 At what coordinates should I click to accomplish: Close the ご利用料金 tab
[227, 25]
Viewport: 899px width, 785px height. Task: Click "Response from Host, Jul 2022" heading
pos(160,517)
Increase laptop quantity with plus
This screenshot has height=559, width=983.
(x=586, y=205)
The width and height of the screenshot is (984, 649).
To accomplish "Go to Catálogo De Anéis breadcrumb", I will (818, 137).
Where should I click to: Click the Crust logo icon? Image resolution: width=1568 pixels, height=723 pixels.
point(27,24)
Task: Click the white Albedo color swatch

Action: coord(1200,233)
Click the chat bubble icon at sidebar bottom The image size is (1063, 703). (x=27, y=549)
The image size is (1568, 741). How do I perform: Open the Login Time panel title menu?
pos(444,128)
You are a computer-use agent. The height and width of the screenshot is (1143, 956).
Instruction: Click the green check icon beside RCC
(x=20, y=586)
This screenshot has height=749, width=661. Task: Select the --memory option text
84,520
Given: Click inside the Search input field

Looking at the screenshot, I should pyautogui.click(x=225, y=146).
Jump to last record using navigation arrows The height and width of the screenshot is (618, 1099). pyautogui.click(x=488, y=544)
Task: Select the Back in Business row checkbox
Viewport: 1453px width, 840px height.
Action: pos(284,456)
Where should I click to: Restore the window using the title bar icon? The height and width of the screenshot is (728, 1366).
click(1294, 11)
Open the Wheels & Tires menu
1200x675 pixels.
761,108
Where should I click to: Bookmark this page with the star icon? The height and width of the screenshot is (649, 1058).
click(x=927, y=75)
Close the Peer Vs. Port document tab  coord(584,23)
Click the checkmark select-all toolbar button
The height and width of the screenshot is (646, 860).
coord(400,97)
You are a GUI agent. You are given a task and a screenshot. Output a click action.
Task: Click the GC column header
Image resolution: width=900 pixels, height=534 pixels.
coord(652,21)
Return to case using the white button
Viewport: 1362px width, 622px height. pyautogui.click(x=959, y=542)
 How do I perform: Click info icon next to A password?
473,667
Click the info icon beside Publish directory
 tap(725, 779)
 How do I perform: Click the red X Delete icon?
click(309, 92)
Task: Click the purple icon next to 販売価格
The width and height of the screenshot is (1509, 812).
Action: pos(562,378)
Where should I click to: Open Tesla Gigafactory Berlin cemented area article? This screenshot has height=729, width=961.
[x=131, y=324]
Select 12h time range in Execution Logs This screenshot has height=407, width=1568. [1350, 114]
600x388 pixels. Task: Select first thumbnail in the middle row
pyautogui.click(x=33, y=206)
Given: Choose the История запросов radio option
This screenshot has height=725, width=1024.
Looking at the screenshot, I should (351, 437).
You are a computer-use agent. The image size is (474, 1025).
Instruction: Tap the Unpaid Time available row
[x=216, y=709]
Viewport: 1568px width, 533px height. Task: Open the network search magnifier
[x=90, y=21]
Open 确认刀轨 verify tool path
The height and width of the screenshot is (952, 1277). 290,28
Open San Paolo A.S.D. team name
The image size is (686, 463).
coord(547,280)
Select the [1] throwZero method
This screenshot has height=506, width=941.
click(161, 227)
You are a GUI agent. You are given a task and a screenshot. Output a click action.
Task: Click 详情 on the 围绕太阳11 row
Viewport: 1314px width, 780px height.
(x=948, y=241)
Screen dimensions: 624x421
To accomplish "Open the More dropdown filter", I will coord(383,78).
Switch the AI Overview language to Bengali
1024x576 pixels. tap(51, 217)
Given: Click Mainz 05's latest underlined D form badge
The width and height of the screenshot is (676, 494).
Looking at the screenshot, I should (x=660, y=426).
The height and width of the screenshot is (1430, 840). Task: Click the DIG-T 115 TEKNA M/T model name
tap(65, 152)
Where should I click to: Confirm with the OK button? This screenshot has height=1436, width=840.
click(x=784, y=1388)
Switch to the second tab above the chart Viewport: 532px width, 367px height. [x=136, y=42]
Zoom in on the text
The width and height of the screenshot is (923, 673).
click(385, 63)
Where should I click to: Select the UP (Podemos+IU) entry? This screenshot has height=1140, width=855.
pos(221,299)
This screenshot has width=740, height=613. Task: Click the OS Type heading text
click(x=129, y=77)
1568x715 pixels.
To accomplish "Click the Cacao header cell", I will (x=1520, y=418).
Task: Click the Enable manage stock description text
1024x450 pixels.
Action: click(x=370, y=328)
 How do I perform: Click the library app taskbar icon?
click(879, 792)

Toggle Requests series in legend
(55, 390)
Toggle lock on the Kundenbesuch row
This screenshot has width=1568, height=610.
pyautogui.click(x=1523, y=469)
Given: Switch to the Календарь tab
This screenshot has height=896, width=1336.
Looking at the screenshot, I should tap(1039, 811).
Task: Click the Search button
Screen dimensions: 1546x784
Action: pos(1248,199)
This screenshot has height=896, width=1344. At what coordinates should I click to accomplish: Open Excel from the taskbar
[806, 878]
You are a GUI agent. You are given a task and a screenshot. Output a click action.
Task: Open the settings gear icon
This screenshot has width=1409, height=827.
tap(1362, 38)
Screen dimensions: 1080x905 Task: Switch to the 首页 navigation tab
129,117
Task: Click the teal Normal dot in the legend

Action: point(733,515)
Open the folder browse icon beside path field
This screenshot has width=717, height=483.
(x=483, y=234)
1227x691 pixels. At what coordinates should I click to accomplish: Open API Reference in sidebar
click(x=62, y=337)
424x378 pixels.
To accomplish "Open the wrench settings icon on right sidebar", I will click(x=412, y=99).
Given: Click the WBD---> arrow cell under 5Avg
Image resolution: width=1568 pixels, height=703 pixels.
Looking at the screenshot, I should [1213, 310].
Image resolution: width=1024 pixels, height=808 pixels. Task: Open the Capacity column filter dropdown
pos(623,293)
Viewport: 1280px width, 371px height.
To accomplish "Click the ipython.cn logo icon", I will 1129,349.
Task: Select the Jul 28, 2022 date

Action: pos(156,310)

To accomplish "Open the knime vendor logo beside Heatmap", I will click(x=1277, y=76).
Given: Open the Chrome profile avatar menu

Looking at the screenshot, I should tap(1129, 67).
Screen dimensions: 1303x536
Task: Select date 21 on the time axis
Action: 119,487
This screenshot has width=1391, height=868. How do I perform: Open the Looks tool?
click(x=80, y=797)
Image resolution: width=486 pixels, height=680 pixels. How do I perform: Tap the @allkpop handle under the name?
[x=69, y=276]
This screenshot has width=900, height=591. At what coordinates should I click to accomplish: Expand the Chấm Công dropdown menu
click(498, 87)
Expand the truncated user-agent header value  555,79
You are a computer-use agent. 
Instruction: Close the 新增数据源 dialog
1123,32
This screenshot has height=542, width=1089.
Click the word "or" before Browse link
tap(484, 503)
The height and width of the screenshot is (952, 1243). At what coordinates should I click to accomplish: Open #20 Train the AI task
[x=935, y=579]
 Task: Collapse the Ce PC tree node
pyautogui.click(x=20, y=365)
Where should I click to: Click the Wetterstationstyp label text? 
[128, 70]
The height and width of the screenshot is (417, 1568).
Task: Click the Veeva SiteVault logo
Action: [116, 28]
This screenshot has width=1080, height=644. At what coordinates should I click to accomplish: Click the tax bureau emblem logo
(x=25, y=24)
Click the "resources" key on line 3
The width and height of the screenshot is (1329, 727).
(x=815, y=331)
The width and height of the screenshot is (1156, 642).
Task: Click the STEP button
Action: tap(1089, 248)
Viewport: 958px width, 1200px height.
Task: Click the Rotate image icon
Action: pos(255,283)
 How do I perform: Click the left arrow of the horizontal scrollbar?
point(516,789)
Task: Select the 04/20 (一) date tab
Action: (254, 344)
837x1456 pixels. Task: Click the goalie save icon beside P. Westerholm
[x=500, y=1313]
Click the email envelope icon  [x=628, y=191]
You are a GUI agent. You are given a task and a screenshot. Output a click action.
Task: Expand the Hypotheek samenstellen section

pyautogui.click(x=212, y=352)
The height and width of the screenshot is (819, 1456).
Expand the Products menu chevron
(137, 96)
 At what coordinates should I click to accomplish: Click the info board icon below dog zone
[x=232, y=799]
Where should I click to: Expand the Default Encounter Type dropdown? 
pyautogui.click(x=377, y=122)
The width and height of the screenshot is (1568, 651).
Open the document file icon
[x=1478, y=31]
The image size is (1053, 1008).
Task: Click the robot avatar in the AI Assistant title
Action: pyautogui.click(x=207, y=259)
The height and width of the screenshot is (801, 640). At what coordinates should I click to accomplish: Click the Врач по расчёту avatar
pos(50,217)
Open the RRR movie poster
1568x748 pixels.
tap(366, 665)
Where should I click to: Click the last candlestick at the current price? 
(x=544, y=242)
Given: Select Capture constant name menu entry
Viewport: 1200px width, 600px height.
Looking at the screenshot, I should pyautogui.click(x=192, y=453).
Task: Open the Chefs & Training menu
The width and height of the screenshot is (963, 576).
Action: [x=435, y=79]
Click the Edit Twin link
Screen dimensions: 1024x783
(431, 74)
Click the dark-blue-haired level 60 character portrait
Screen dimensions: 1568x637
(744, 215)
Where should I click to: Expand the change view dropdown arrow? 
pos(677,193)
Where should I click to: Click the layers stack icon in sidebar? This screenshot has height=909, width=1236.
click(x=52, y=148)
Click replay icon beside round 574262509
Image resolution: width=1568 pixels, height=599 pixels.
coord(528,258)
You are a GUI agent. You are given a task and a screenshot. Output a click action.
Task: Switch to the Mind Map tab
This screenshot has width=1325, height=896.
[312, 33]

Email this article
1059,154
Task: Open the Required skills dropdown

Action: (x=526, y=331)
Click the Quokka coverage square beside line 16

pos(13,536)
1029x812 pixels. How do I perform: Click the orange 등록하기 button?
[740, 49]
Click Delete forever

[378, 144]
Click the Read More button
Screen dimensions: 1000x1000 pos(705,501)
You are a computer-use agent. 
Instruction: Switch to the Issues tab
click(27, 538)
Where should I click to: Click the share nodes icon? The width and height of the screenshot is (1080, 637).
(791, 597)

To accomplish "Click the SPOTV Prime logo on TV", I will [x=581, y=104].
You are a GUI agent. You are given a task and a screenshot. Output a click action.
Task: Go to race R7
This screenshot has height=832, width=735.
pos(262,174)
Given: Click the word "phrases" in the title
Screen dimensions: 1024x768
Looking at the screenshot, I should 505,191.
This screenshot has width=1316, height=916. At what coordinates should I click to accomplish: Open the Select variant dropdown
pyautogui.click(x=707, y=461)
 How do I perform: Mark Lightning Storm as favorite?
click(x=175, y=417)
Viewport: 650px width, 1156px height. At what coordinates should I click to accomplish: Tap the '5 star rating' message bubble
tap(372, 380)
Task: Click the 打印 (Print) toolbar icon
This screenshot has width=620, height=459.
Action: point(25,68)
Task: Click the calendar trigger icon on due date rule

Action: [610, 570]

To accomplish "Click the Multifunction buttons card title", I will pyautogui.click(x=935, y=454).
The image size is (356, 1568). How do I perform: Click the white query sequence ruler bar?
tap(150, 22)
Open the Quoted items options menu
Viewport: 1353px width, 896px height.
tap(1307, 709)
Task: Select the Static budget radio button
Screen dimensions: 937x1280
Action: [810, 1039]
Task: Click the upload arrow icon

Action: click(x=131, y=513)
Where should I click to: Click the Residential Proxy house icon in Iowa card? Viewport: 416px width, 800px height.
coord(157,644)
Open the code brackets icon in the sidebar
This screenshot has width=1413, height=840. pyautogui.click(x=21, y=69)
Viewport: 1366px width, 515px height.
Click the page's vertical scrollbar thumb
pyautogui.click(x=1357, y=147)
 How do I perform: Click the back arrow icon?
·····
Directive: Rewrite the stretch from the line that contains "Open 确认刀轨 verify tool path" through the line that contains "click(x=784, y=1388)", replacing "Viewport" with "Window" and leaving everything else unchanged.

Solution to the problem:
Open 确认刀轨 verify tool path
The height and width of the screenshot is (952, 1277). 290,28
Open San Paolo A.S.D. team name
The image size is (686, 463).
coord(547,280)
Select the [1] throwZero method
This screenshot has height=506, width=941.
click(161, 227)
You are a GUI agent. You are given a task and a screenshot. Output a click action.
Task: Click 详情 on the 围绕太阳11 row
Window: 1314px width, 780px height.
(x=948, y=241)
Screen dimensions: 624x421
To accomplish "Open the More dropdown filter", I will coord(383,78).
Switch the AI Overview language to Bengali
1024x576 pixels. tap(51, 217)
Given: Click Mainz 05's latest underlined D form badge
The width and height of the screenshot is (676, 494).
Looking at the screenshot, I should (x=660, y=426).
The height and width of the screenshot is (1430, 840). Task: Click the DIG-T 115 TEKNA M/T model name
tap(65, 152)
Where should I click to: Confirm with the OK button? This screenshot has height=1436, width=840.
click(x=784, y=1388)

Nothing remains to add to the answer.